[[ TASK INPUT, beginning ]]

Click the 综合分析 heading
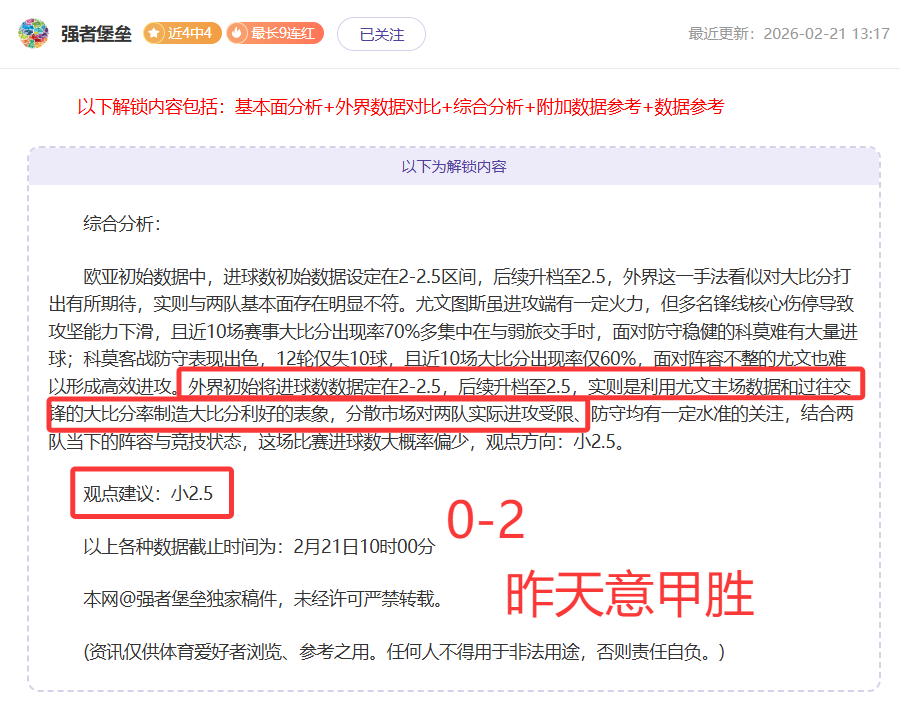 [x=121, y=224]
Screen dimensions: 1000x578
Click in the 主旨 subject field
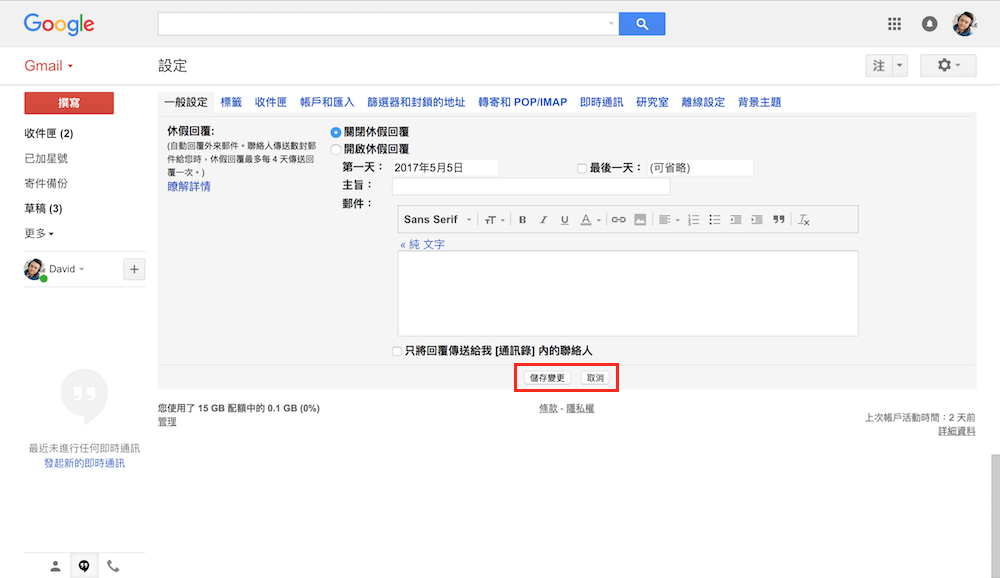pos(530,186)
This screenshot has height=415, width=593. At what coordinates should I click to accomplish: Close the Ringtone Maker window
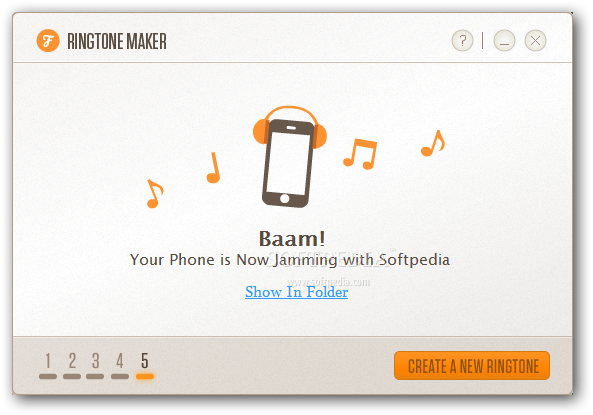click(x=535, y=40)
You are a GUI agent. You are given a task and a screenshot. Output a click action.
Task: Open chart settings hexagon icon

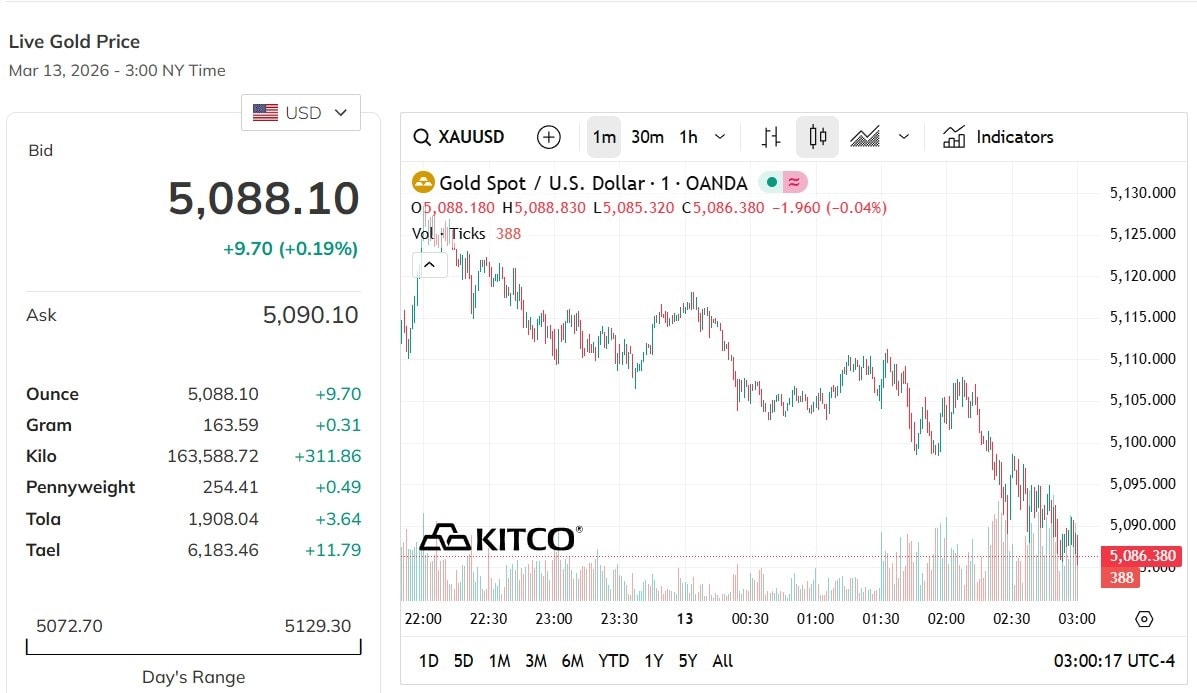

[[ TASK INPUT, end ]]

* **PROBLEM REQUIREMENTS**:
What the answer needs is every line from the one containing "Screen dimensions: 1000x578" through the final line of the data above, copied exactly, without pictures.

* **ANSWER TO THIS EXERCISE**:
Screen dimensions: 1000x578
Click in the 主旨 subject field
pos(530,186)
This screenshot has height=415, width=593. At what coordinates should I click to accomplish: Close the Ringtone Maker window
click(x=535, y=40)
You are a GUI agent. You are given a task and a screenshot. Output a click action.
Task: Open chart settings hexagon icon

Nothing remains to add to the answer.